Description of the task
Reproduce the listing below word for word.

Exercise data
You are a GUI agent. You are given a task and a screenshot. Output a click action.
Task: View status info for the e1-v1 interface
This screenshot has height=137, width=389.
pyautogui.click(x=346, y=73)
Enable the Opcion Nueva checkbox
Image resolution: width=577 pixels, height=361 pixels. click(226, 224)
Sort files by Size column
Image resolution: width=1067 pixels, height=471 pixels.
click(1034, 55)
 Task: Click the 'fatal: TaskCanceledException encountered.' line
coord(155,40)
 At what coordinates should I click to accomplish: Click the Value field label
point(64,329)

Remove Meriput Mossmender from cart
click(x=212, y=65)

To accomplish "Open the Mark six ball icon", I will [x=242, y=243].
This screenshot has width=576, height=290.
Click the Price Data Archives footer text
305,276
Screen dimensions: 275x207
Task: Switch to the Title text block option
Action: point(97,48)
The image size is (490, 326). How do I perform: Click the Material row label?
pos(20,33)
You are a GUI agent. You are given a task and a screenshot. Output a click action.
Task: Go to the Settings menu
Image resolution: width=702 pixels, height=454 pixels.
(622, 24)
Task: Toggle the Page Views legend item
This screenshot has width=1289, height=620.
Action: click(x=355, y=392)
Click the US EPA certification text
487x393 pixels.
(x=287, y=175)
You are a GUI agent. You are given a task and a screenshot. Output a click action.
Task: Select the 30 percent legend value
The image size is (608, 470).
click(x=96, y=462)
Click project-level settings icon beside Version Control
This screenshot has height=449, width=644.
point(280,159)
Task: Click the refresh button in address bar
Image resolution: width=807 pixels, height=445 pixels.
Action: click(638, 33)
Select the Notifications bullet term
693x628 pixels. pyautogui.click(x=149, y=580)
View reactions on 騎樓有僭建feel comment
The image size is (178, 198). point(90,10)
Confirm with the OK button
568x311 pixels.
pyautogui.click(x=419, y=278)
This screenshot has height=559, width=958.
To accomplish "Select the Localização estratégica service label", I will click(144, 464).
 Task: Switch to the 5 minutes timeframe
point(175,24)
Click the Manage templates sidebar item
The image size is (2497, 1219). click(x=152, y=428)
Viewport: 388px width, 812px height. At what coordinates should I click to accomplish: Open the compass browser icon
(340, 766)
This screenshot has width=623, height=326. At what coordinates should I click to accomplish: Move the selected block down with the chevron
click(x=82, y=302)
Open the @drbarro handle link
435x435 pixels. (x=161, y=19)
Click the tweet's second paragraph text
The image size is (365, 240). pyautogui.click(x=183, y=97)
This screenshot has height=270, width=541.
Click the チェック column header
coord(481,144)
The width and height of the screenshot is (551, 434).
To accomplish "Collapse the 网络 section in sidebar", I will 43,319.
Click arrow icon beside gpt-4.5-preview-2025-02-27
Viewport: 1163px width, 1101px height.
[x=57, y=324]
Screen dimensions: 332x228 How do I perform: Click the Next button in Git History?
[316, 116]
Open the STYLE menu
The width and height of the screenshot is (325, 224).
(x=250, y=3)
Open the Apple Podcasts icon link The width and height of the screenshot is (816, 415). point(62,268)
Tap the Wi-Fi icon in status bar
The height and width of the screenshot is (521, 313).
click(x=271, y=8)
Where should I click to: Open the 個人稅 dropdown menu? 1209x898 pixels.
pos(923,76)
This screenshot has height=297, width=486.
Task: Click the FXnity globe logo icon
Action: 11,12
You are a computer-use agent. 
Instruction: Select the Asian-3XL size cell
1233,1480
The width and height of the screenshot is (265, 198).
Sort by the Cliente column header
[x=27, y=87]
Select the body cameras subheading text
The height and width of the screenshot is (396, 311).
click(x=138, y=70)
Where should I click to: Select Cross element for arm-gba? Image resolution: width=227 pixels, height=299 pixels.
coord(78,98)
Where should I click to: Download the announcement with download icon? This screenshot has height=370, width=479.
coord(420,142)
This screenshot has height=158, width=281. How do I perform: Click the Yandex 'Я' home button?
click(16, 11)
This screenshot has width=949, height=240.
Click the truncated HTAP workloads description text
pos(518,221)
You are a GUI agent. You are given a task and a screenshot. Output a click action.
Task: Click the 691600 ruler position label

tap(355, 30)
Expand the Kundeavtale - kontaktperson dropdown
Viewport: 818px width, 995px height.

Your solution
You are a GUI agent. You are given a task and a screenshot. Output a click action.
Task: View status info for the e1-v1 interface
This screenshot has height=137, width=389.
pyautogui.click(x=346, y=73)
Enable the Opcion Nueva checkbox
Image resolution: width=577 pixels, height=361 pixels. click(226, 224)
Sort files by Size column
Image resolution: width=1067 pixels, height=471 pixels.
click(1034, 55)
 Task: Click the 'fatal: TaskCanceledException encountered.' line
coord(155,40)
 At what coordinates should I click to accomplish: Click the Value field label
point(64,329)

Remove Meriput Mossmender from cart
click(x=212, y=65)

To accomplish "Open the Mark six ball icon", I will [x=242, y=243].
This screenshot has width=576, height=290.
Click the Price Data Archives footer text
305,276
Screen dimensions: 275x207
Task: Switch to the Title text block option
Action: point(97,48)
The image size is (490, 326). How do I perform: Click the Material row label?
pos(20,33)
You are a GUI agent. You are given a task and a screenshot. Output a click action.
Task: Go to the Settings menu
Image resolution: width=702 pixels, height=454 pixels.
(622, 24)
Task: Toggle the Page Views legend item
This screenshot has width=1289, height=620.
Action: click(x=355, y=392)
Click the US EPA certification text
487x393 pixels.
(x=287, y=175)
You are a GUI agent. You are given a task and a screenshot. Output a click action.
Task: Select the 30 percent legend value
The image size is (608, 470).
click(x=96, y=462)
Click project-level settings icon beside Version Control
This screenshot has height=449, width=644.
point(280,159)
Task: Click the refresh button in address bar
Image resolution: width=807 pixels, height=445 pixels.
Action: click(638, 33)
Select the Notifications bullet term
693x628 pixels. pyautogui.click(x=149, y=580)
View reactions on 騎樓有僭建feel comment
The image size is (178, 198). point(90,10)
Confirm with the OK button
568x311 pixels.
pyautogui.click(x=419, y=278)
This screenshot has height=559, width=958.
To accomplish "Select the Localização estratégica service label", I will click(144, 464).
 Task: Switch to the 5 minutes timeframe
point(175,24)
Click the Manage templates sidebar item
The image size is (2497, 1219). click(x=152, y=428)
Viewport: 388px width, 812px height. At what coordinates should I click to accomplish: Open the compass browser icon
(340, 766)
This screenshot has width=623, height=326. At what coordinates should I click to accomplish: Move the selected block down with the chevron
click(x=82, y=302)
Open the @drbarro handle link
435x435 pixels. (x=161, y=19)
Click the tweet's second paragraph text
The image size is (365, 240). pyautogui.click(x=183, y=97)
This screenshot has height=270, width=541.
Click the チェック column header
coord(481,144)
The width and height of the screenshot is (551, 434).
To accomplish "Collapse the 网络 section in sidebar", I will 43,319.
Click arrow icon beside gpt-4.5-preview-2025-02-27
Viewport: 1163px width, 1101px height.
[x=57, y=324]
Screen dimensions: 332x228 How do I perform: Click the Next button in Git History?
[316, 116]
Open the STYLE menu
The width and height of the screenshot is (325, 224).
(x=250, y=3)
Open the Apple Podcasts icon link The width and height of the screenshot is (816, 415). point(62,268)
Tap the Wi-Fi icon in status bar
The height and width of the screenshot is (521, 313).
click(x=271, y=8)
Where should I click to: Open the 個人稅 dropdown menu? 1209x898 pixels.
pos(923,76)
This screenshot has height=297, width=486.
Task: Click the FXnity globe logo icon
Action: 11,12
You are a computer-use agent. 
Instruction: Select the Asian-3XL size cell
1233,1480
The width and height of the screenshot is (265, 198).
Sort by the Cliente column header
[x=27, y=87]
Select the body cameras subheading text
The height and width of the screenshot is (396, 311).
click(x=138, y=70)
Where should I click to: Select Cross element for arm-gba? Image resolution: width=227 pixels, height=299 pixels.
coord(78,98)
Where should I click to: Download the announcement with download icon? This screenshot has height=370, width=479.
coord(420,142)
This screenshot has height=158, width=281. How do I perform: Click the Yandex 'Я' home button?
click(16, 11)
This screenshot has width=949, height=240.
Click the truncated HTAP workloads description text
pos(518,221)
You are a GUI agent. You are given a task and a screenshot. Output a click action.
Task: Click the 691600 ruler position label

tap(355, 30)
Expand the Kundeavtale - kontaktperson dropdown
Viewport: 818px width, 995px height.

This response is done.